Brian Bailey Preface to the Revised Edition

Revisionist History

What is the easiest way to determine whether or not you can trust a product review? Does it begin with a description of how terrible the previous version was? You find this time after time within technology reviews. Here's a sample:

At last, Cool Product 2.0 is here! As those of you who suffered through Cool Product 1.0 know, the previous version was nearly unusable. Cool Product 1.0 was incredibly slow, difficult to master, tended to crash unexpectantly, and was so frustrating to use most simply gave up. The good news is that Cool Company has addressed these many issues in the latest version, Cool Product 2.0. It is faster, smarter, more reliable and has many new features. Highly recommended!

So far, so good. The problem is discovered when you happen to come across the review of Cool Product 1.0. More often than anyone would care to admit, the original review was full of praise, perhaps emphasizing that the product breaks new ground or takes a competitor's product one step further. There may be a brief hesitation mentioned, but the overall tone will be enthusiastically positive and forward looking. In other words, the only time you hear the truth about a product is when it's replacement has arrived.

So, how did we go from Cool Product 1.0 is the Best to Cool Product 1.0 was a Bust? Why has each version of Apples OS X been celebrated as a great achievement and major advance, and yet, we now hear that not until 10.1 or 10.2 or (amazingly) 10.3 was the operating system stable and actually usable? What are you not telling me today about this camera/software/stereo/automobile that you will be telling me 12 months from now when the next version is released?

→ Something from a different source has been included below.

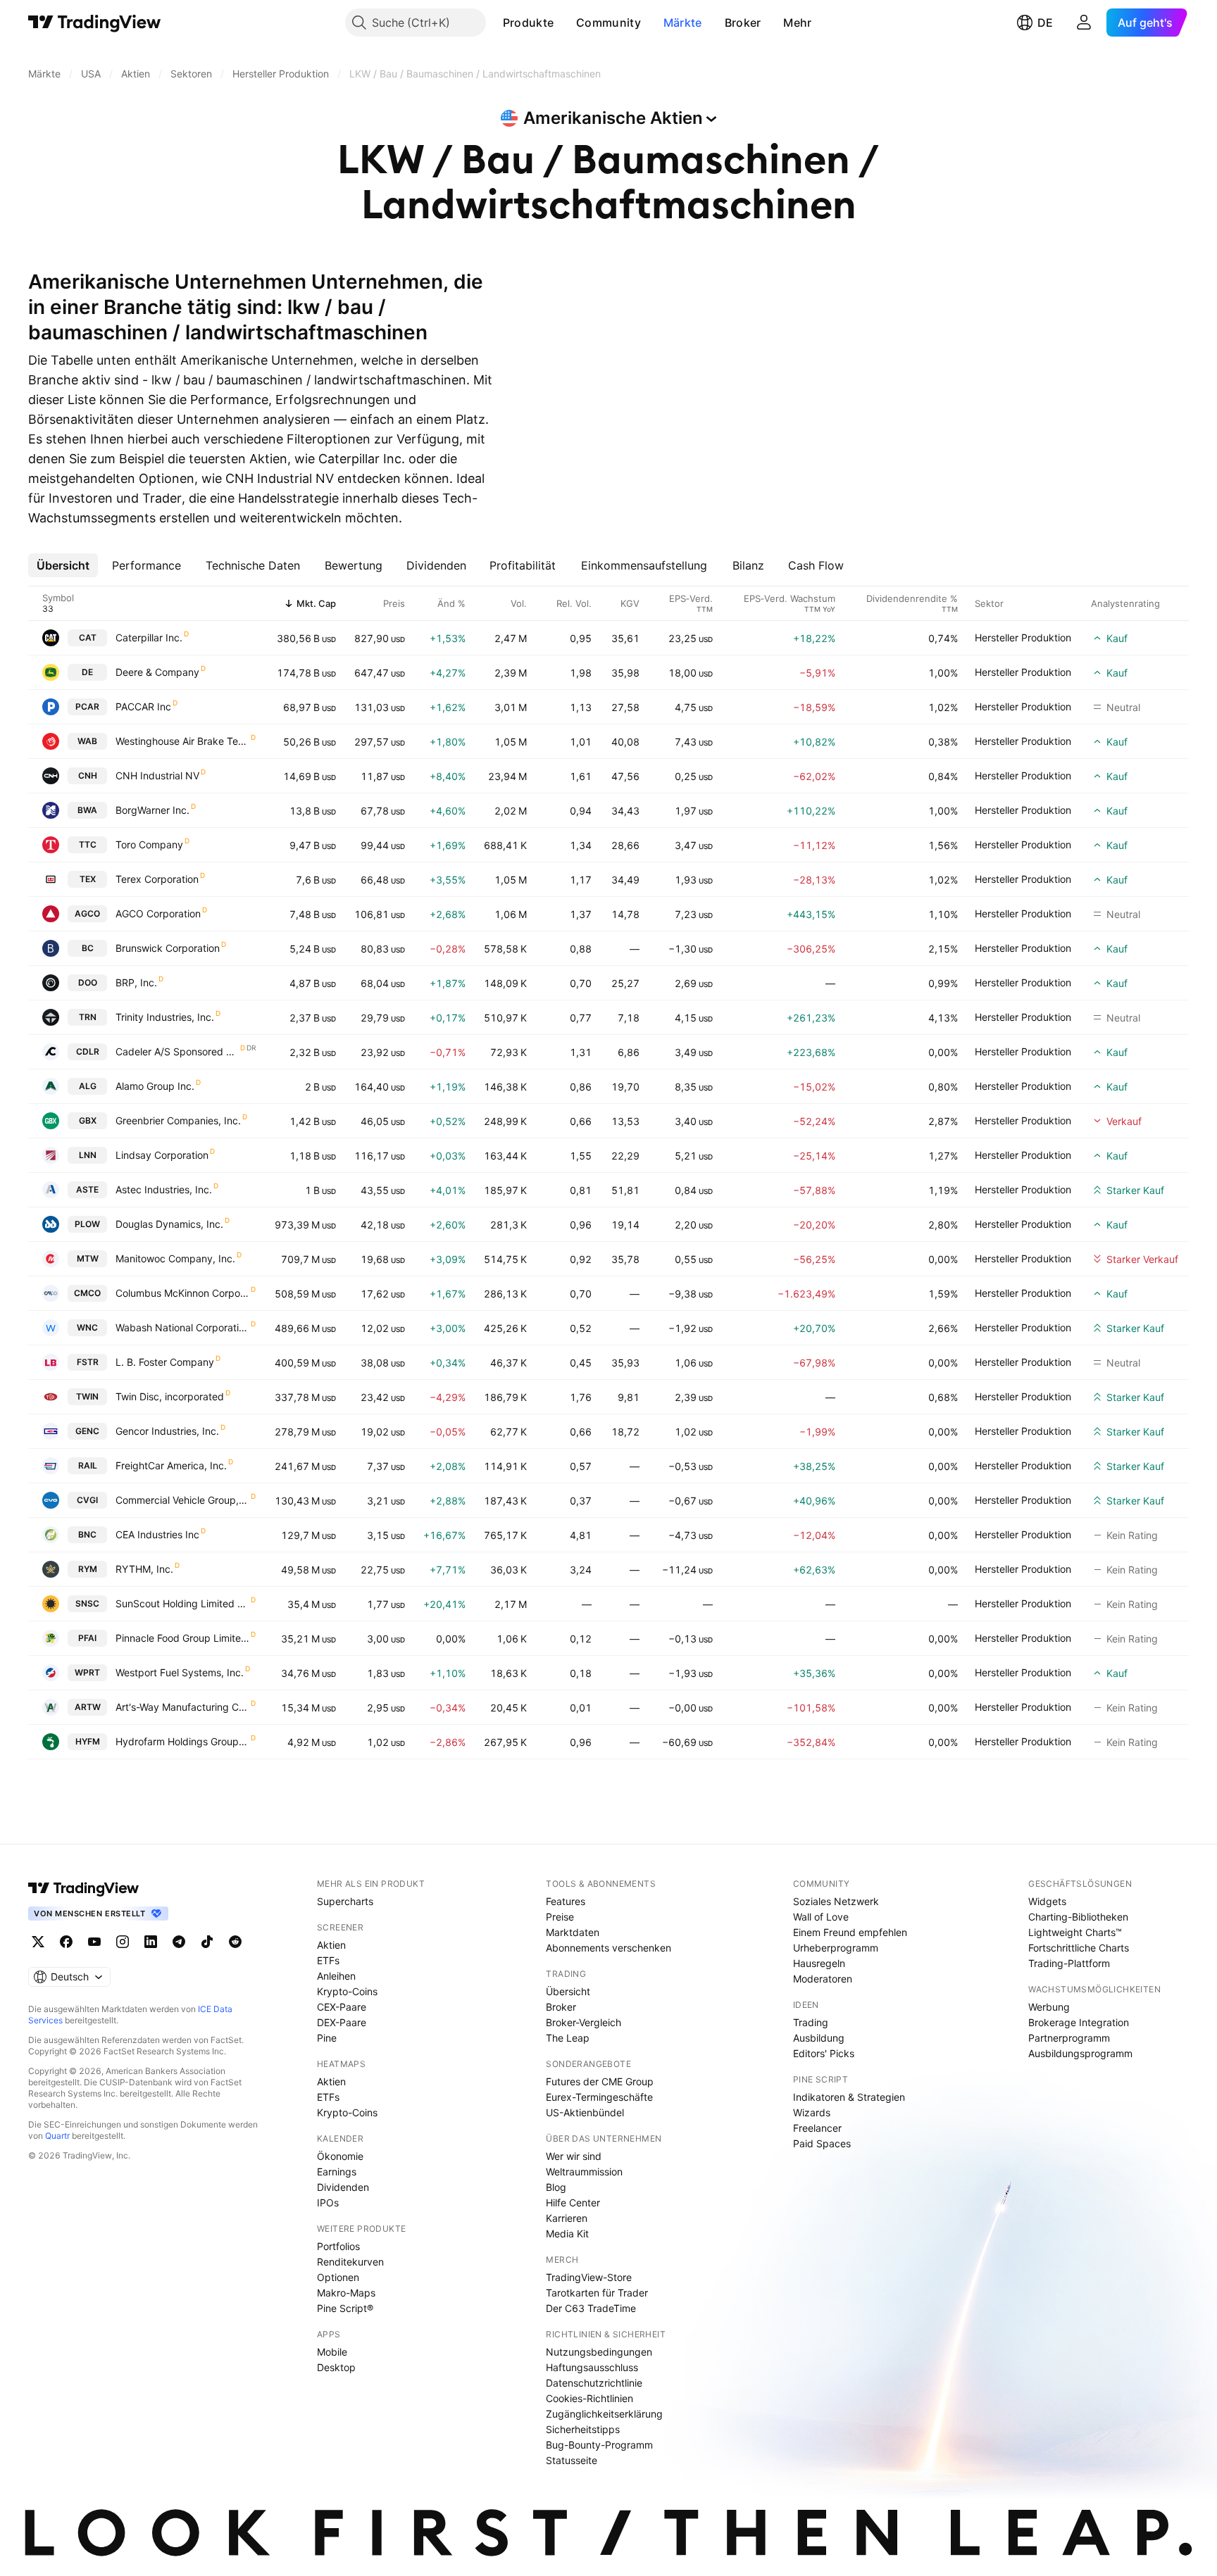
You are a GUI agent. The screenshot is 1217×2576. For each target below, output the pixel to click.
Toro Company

I fully understand that I'm painting with a broad brush, and many publications do a fine job of producing honest, hard-hitting reviews. I also understand that much of this is driven, unfortunately, by the demands of advertising.

Here are my two proposals for cleaning up this process so we, the audience, can trust our sources.

First, every significant product should receive a three month follow-up review (for example, Living with 10.3: Our Three Months with Panther). I will grant that initial reviews are difficult to write due to the drive to be first to print and the initial cool factor of any new product. We ourselves are guilty of this. How often do we purchase a product (iPod, headphones, CD, book, bike, shoes) and absolutely rave about it to friends and family. Then, about three months later, we're asked, "Why don't you use/wear/read that cool product anymore?" And the answer is, "Well, I loved it at first, but after awhile I discovered that...the lyrics were hateful/the ending was horrible/it fell apart in the wash/the batteries don't last." Fair enough, we all live and learn. Why can't our industry sources do the same? A great model for this is Edmunds.com where you'll find First Look and Long Term Road Test reviews of most cars.

Second, a review of a new version of a previously existing product should include quotes and ratings from, and links to, previous reviews. A publication must be willing to admit mistakes and talk about what was learned from them.

In our day and age, we are each faced with unending choices and options, both personally and professionally. More than ever, we seek out advice from those who know. If we grow to trust our sources, they earn unbelievable loyalty and goodwill. Sometimes the source is a national publication, sometimes it is a friend, and more and more, it is a dedicated expert on his or her weblog. We'll keep searching for that trusted voice no matter where we find it. The problem for established publications is that there is an amazing equality within Google search results, where a link to Macworld is indistinguishable from a link to Daring Fireball.